(Available data)

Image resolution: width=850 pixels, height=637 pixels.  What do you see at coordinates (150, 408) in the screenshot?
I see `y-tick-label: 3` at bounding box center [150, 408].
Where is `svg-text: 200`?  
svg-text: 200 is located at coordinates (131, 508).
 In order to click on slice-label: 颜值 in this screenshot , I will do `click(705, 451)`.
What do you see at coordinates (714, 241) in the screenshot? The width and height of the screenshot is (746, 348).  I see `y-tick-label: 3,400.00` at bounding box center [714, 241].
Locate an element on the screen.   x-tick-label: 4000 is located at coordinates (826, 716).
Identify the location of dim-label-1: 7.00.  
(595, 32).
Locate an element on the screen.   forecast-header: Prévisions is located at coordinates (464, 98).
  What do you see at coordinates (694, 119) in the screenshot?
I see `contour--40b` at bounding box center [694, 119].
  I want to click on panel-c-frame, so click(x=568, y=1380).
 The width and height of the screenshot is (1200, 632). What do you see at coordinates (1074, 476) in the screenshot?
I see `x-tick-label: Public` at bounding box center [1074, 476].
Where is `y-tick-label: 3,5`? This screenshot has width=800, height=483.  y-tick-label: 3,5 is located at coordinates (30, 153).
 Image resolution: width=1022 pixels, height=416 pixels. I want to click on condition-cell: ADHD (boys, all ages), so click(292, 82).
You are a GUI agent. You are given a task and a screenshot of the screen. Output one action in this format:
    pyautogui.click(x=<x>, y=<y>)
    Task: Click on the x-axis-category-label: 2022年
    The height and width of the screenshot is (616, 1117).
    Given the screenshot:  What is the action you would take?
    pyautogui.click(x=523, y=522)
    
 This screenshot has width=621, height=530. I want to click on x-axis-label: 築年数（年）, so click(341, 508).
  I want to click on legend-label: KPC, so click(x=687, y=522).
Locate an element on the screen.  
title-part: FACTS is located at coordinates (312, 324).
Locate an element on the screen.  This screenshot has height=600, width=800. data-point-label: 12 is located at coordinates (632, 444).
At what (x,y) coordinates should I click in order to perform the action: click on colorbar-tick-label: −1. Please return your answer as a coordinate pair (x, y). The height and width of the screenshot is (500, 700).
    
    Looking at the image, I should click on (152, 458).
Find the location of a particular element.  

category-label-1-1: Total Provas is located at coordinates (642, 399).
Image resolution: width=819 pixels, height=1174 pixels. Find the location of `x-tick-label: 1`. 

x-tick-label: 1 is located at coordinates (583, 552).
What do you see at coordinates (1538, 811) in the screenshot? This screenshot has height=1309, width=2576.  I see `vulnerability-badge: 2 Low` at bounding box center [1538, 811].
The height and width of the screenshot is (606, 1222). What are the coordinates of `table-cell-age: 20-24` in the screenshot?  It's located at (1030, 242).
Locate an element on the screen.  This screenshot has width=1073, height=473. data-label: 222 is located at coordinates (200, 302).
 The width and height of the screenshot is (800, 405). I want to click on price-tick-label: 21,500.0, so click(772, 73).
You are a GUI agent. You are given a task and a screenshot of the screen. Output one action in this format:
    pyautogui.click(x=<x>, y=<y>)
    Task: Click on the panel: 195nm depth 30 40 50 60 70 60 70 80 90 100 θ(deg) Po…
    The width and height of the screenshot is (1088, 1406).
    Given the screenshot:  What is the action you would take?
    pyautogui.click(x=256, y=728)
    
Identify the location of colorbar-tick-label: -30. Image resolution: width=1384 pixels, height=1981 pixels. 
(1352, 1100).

(Task objective) Switch every "Locate an element on the screen" in the records to "Find an element on the screen", and give all the lines again with nothing else changed.

(Finished task)
Image resolution: width=850 pixels, height=637 pixels.  What do you see at coordinates (150, 408) in the screenshot?
I see `y-tick-label: 3` at bounding box center [150, 408].
Where is `svg-text: 200`?  
svg-text: 200 is located at coordinates (131, 508).
 In order to click on slice-label: 颜值 in this screenshot , I will do `click(705, 451)`.
What do you see at coordinates (714, 241) in the screenshot? The width and height of the screenshot is (746, 348).  I see `y-tick-label: 3,400.00` at bounding box center [714, 241].
Find an element on the screen.   x-tick-label: 4000 is located at coordinates (826, 716).
Identify the location of dim-label-1: 7.00.  
(595, 32).
Find an element on the screen.   forecast-header: Prévisions is located at coordinates (464, 98).
  What do you see at coordinates (694, 119) in the screenshot?
I see `contour--40b` at bounding box center [694, 119].
  I want to click on panel-c-frame, so click(x=568, y=1380).
 The width and height of the screenshot is (1200, 632). What do you see at coordinates (1074, 476) in the screenshot?
I see `x-tick-label: Public` at bounding box center [1074, 476].
Where is `y-tick-label: 3,5`? This screenshot has width=800, height=483.  y-tick-label: 3,5 is located at coordinates (30, 153).
 Image resolution: width=1022 pixels, height=416 pixels. I want to click on condition-cell: ADHD (boys, all ages), so click(292, 82).
You are a GUI agent. You are given a task and a screenshot of the screen. Output one action in this format:
    pyautogui.click(x=<x>, y=<y>)
    Task: Click on the x-axis-category-label: 2022年
    The height and width of the screenshot is (616, 1117).
    Given the screenshot:  What is the action you would take?
    pyautogui.click(x=523, y=522)
    
 This screenshot has width=621, height=530. I want to click on x-axis-label: 築年数（年）, so click(341, 508).
  I want to click on legend-label: KPC, so click(x=687, y=522).
Find an element on the screen.  
title-part: FACTS is located at coordinates (312, 324).
Find an element on the screen.  This screenshot has height=600, width=800. data-point-label: 12 is located at coordinates (632, 444).
At what (x,y) coordinates should I click in order to perform the action: click on colorbar-tick-label: −1. Please return your answer as a coordinate pair (x, y). The height and width of the screenshot is (500, 700).
    
    Looking at the image, I should click on (152, 458).
Find the location of a particular element.  

category-label-1-1: Total Provas is located at coordinates (642, 399).
Image resolution: width=819 pixels, height=1174 pixels. Find the location of `x-tick-label: 1`. 

x-tick-label: 1 is located at coordinates (583, 552).
What do you see at coordinates (1538, 811) in the screenshot? This screenshot has height=1309, width=2576.  I see `vulnerability-badge: 2 Low` at bounding box center [1538, 811].
The height and width of the screenshot is (606, 1222). What are the coordinates of `table-cell-age: 20-24` in the screenshot?  It's located at (1030, 242).
Find an element on the screen.  This screenshot has width=1073, height=473. data-label: 222 is located at coordinates (200, 302).
 The width and height of the screenshot is (800, 405). I want to click on price-tick-label: 21,500.0, so click(772, 73).
You are a GUI agent. You are given a task and a screenshot of the screen. Output one action in this format:
    pyautogui.click(x=<x>, y=<y>)
    Task: Click on the panel: 195nm depth 30 40 50 60 70 60 70 80 90 100 θ(deg) Po…
    The width and height of the screenshot is (1088, 1406).
    Given the screenshot:  What is the action you would take?
    pyautogui.click(x=256, y=728)
    
Identify the location of colorbar-tick-label: -30. Image resolution: width=1384 pixels, height=1981 pixels. 
(1352, 1100).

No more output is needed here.